After nearly 30 reported cases of thefts from unlocked cars, garages and homes in the past couple months, you have to wonder: Why don't more people lock their doors?
Of the 29 reported cases of theft from unlocked cars, garages and homes since March 1, the most significant items were stolen on April 14 and 15. Both of the cars were later recovered.
Including the two vehicles, roughly $64,000 in property was stolen as a result of unlocked cars and garages. Other big ticket items included nearly $3,000 in camera equipment, Taylor Made golf clubs and several GPS devices. The recent thefts are detailed in an interactive crime map.

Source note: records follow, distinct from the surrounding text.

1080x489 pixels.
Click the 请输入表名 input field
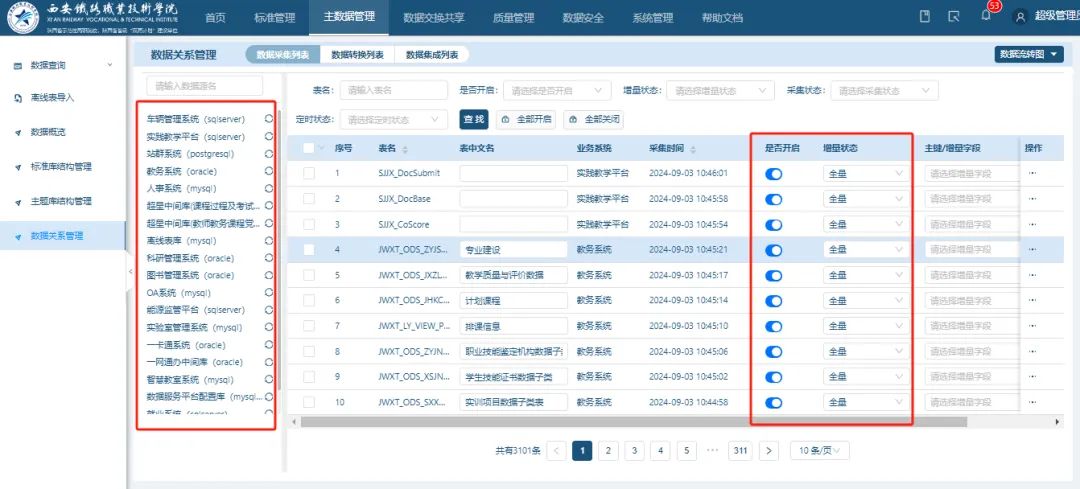pyautogui.click(x=393, y=91)
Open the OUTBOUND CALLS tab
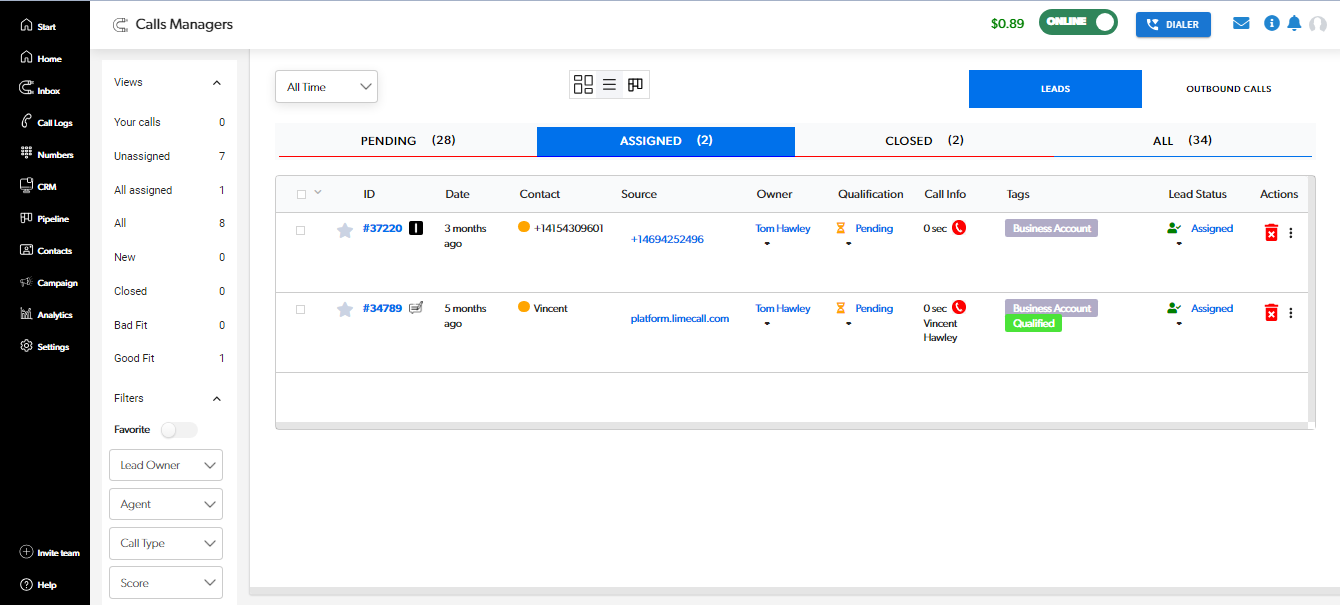1340x605 pixels. click(1228, 89)
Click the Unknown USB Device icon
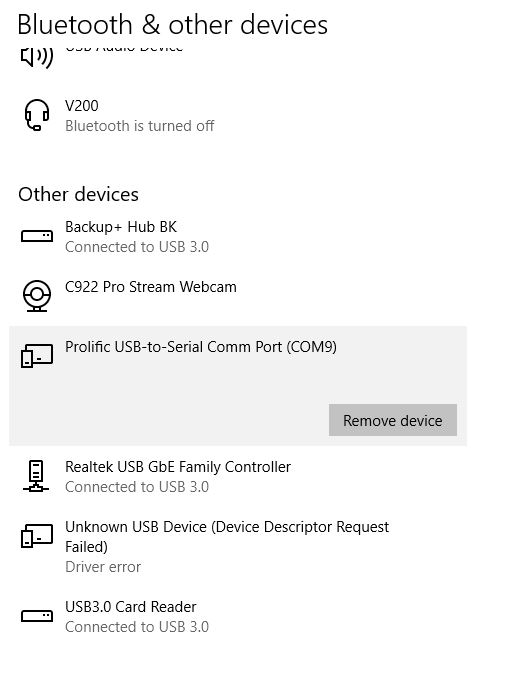The height and width of the screenshot is (674, 506). coord(37,536)
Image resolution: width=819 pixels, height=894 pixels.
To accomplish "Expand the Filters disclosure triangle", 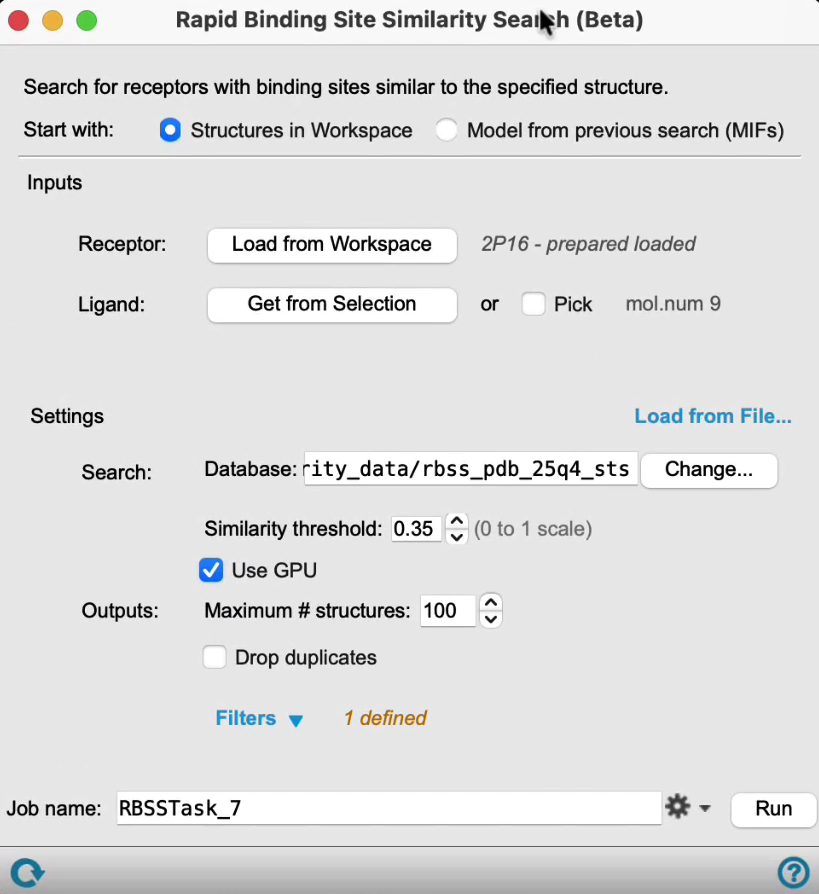I will 295,721.
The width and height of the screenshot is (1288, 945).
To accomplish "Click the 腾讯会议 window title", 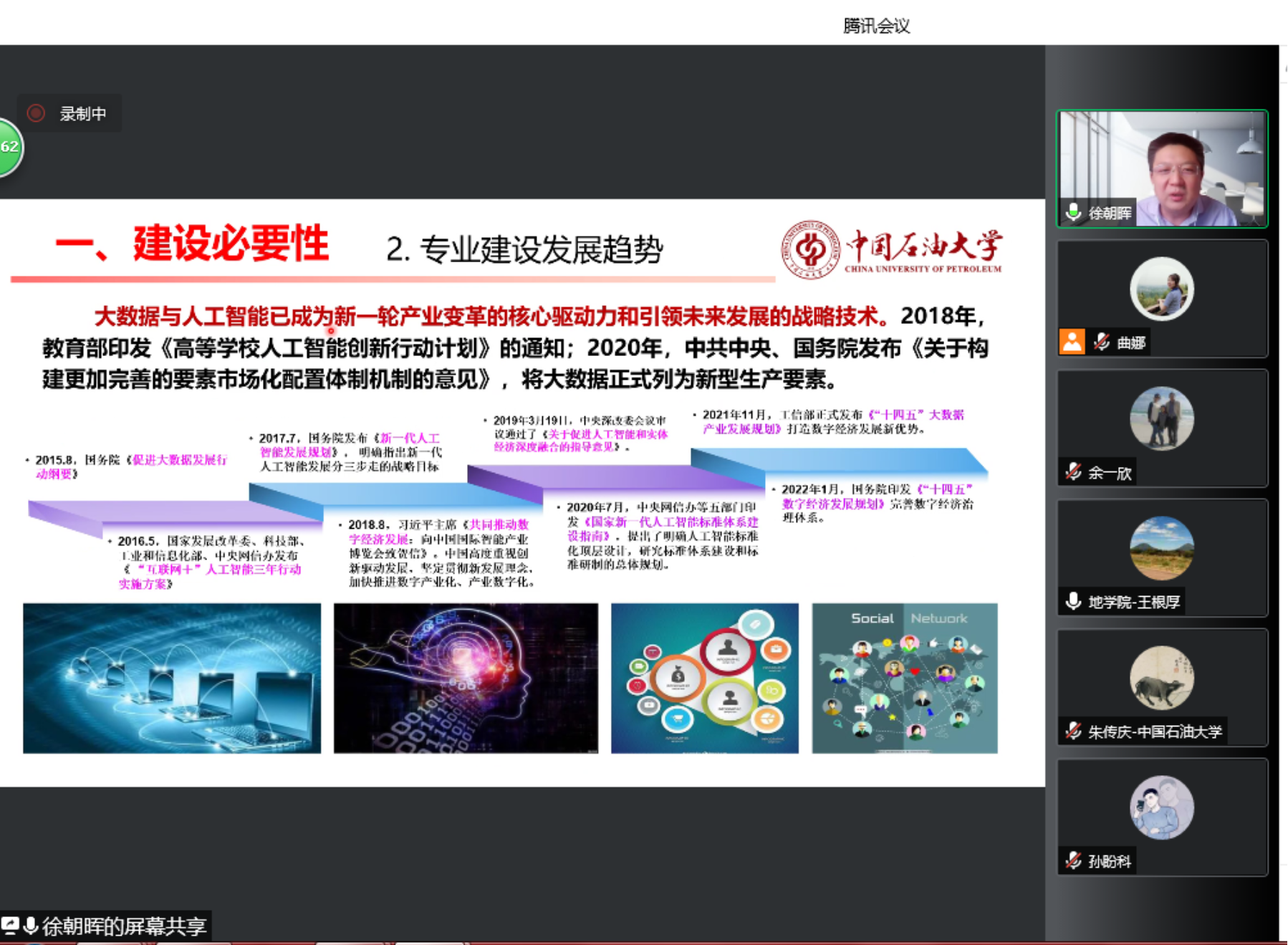I will point(875,27).
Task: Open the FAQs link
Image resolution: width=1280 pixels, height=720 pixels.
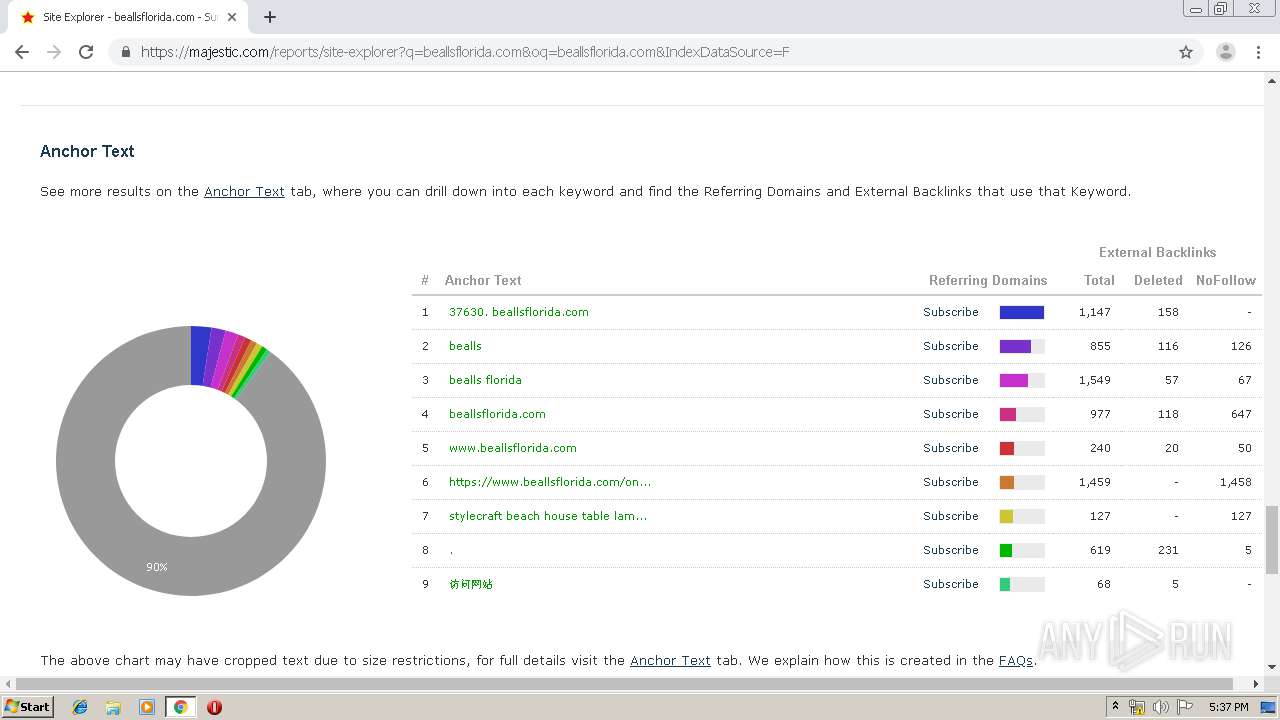Action: tap(1015, 660)

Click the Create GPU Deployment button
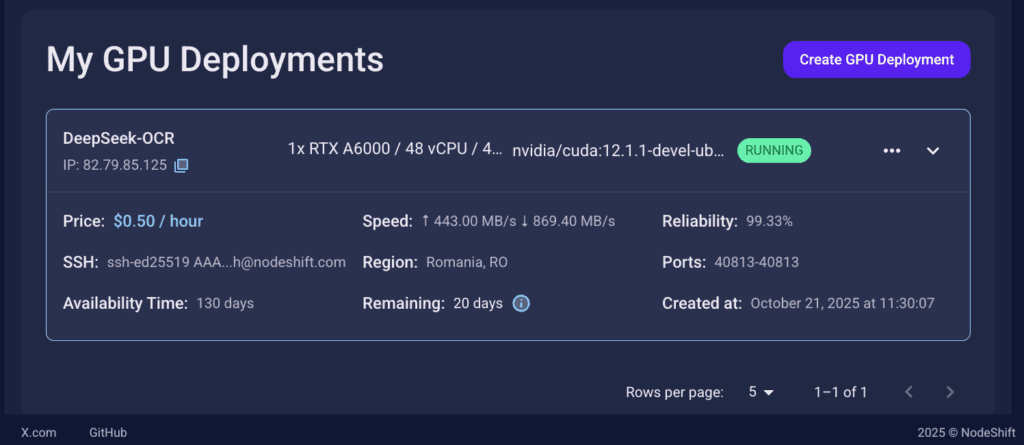(876, 59)
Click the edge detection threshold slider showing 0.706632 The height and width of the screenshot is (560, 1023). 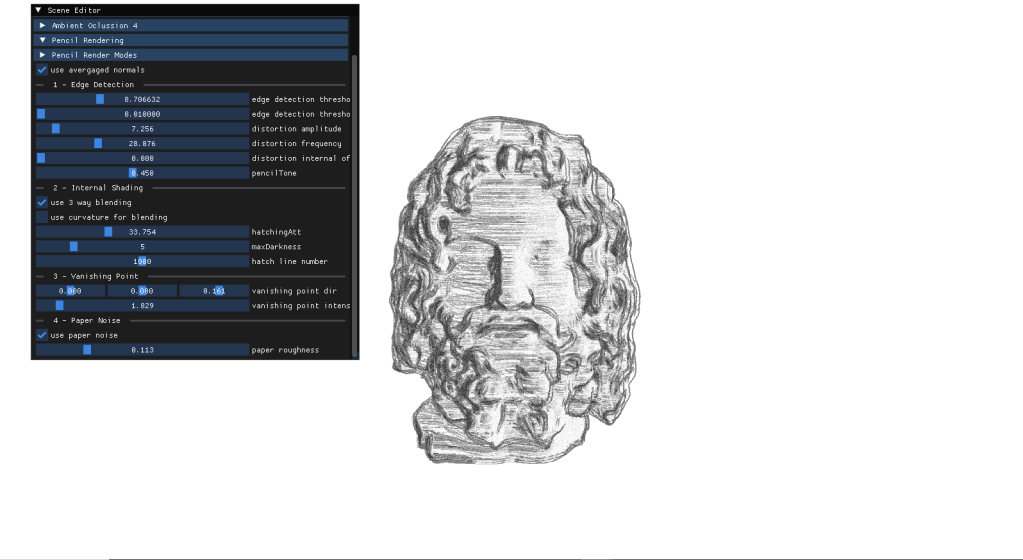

So, how common is it for residents in Whitefish Bay to leave their doors unlocked, and why do they do it?
One village resident said she usually leaves her car unlocked as she goes in and out throughout the day to run errands. She said she always locks her car at night and whenever she parks anywhere other than her driveway.
She said police patrol their block pretty heavily, so she feels safe.
"I still feel really secure," she said.
Others, such as Dick Marx, said they are more diligent about keeping valuables out of plain sight. A longtime resident, he said his car was broken into about five years ago, and while he said thefts are on the rise over the years, he still feels safe in the village.
"Something is going to happen every now and then," he said.
Whitefish Bay Police Chief Robert Jacobs said most of the crimes have occurred at night or in the early morning hours, but there is no other discernible pattern. He said officers are on the lookout for suspicious activity, though.
“After 9 p.m., the officers are looking for pretty much anything that’s moving in the village,” he said.
While some people intentionally do not lock their doors to avoid a smashed window, Jacobs said a smash-and-grab theft is far less likely than the crime of opportunity presented by an unlocked car door. The village has seen three smash-and-grab thefts in the past couple months, or roughly one-tenth as many thefts from unlocked cars.
“If someone were to smash a window, that would bring more attention,” he said.
Ultimately, Jacobs said, it is up to car owners to keep their vehicles locked and not leave valuables in the car.